### Exercise
Below is some data; print it all back exactly.

BEGIN

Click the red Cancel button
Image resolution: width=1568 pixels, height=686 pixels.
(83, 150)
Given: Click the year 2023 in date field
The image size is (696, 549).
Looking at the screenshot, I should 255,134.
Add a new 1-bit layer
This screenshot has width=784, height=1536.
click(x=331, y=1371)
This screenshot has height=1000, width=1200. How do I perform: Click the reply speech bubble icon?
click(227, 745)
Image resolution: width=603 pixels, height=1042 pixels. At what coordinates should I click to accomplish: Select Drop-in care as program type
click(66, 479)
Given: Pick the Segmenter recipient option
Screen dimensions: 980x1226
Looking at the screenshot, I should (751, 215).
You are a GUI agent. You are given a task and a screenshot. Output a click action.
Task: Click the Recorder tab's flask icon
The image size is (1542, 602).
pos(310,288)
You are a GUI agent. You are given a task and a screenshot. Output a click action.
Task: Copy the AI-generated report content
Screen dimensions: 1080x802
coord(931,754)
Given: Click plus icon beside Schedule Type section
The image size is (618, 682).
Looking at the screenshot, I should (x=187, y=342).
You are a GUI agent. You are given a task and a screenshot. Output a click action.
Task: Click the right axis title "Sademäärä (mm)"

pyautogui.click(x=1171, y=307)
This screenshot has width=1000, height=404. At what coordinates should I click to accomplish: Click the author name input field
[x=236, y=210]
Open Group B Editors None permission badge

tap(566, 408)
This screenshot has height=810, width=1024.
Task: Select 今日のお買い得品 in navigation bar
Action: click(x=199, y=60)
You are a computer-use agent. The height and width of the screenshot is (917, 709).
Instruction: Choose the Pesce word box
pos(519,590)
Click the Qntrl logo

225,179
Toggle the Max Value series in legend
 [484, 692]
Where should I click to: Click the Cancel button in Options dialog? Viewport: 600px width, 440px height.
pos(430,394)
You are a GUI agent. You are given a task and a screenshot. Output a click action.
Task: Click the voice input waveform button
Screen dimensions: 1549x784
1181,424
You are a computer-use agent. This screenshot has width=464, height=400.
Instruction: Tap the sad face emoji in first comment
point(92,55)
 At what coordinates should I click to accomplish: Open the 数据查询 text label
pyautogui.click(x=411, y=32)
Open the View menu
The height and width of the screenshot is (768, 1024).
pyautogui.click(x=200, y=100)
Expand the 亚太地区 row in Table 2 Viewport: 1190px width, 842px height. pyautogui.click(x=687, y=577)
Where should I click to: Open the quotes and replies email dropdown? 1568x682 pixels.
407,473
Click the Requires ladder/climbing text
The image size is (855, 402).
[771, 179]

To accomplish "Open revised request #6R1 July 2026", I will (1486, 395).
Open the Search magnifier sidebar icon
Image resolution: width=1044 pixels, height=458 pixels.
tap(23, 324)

END

### Expected output
Click the red Cancel button
Image resolution: width=1568 pixels, height=686 pixels.
(83, 150)
Given: Click the year 2023 in date field
The image size is (696, 549).
Looking at the screenshot, I should 255,134.
Add a new 1-bit layer
This screenshot has width=784, height=1536.
click(x=331, y=1371)
This screenshot has height=1000, width=1200. How do I perform: Click the reply speech bubble icon?
click(227, 745)
Image resolution: width=603 pixels, height=1042 pixels. At what coordinates should I click to accomplish: Select Drop-in care as program type
click(66, 479)
Given: Pick the Segmenter recipient option
Screen dimensions: 980x1226
Looking at the screenshot, I should (751, 215).
You are a GUI agent. You are given a task and a screenshot. Output a click action.
Task: Click the Recorder tab's flask icon
The image size is (1542, 602).
pos(310,288)
You are a GUI agent. You are given a task and a screenshot. Output a click action.
Task: Copy the AI-generated report content
Screen dimensions: 1080x802
coord(931,754)
Given: Click plus icon beside Schedule Type section
The image size is (618, 682).
Looking at the screenshot, I should (x=187, y=342).
You are a GUI agent. You are given a task and a screenshot. Output a click action.
Task: Click the right axis title "Sademäärä (mm)"

pyautogui.click(x=1171, y=307)
This screenshot has width=1000, height=404. At what coordinates should I click to accomplish: Click the author name input field
[x=236, y=210]
Open Group B Editors None permission badge

tap(566, 408)
This screenshot has height=810, width=1024.
Task: Select 今日のお買い得品 in navigation bar
Action: click(x=199, y=60)
You are a computer-use agent. The height and width of the screenshot is (917, 709).
Instruction: Choose the Pesce word box
pos(519,590)
Click the Qntrl logo

225,179
Toggle the Max Value series in legend
 [484, 692]
Where should I click to: Click the Cancel button in Options dialog? Viewport: 600px width, 440px height.
pos(430,394)
You are a GUI agent. You are given a task and a screenshot. Output a click action.
Task: Click the voice input waveform button
Screen dimensions: 1549x784
1181,424
You are a computer-use agent. This screenshot has width=464, height=400.
Instruction: Tap the sad face emoji in first comment
point(92,55)
 At what coordinates should I click to accomplish: Open the 数据查询 text label
pyautogui.click(x=411, y=32)
Open the View menu
The height and width of the screenshot is (768, 1024).
pyautogui.click(x=200, y=100)
Expand the 亚太地区 row in Table 2 Viewport: 1190px width, 842px height. pyautogui.click(x=687, y=577)
Where should I click to: Open the quotes and replies email dropdown? 1568x682 pixels.
407,473
Click the Requires ladder/climbing text
The image size is (855, 402).
[771, 179]

To accomplish "Open revised request #6R1 July 2026", I will (1486, 395).
Open the Search magnifier sidebar icon
Image resolution: width=1044 pixels, height=458 pixels.
tap(23, 324)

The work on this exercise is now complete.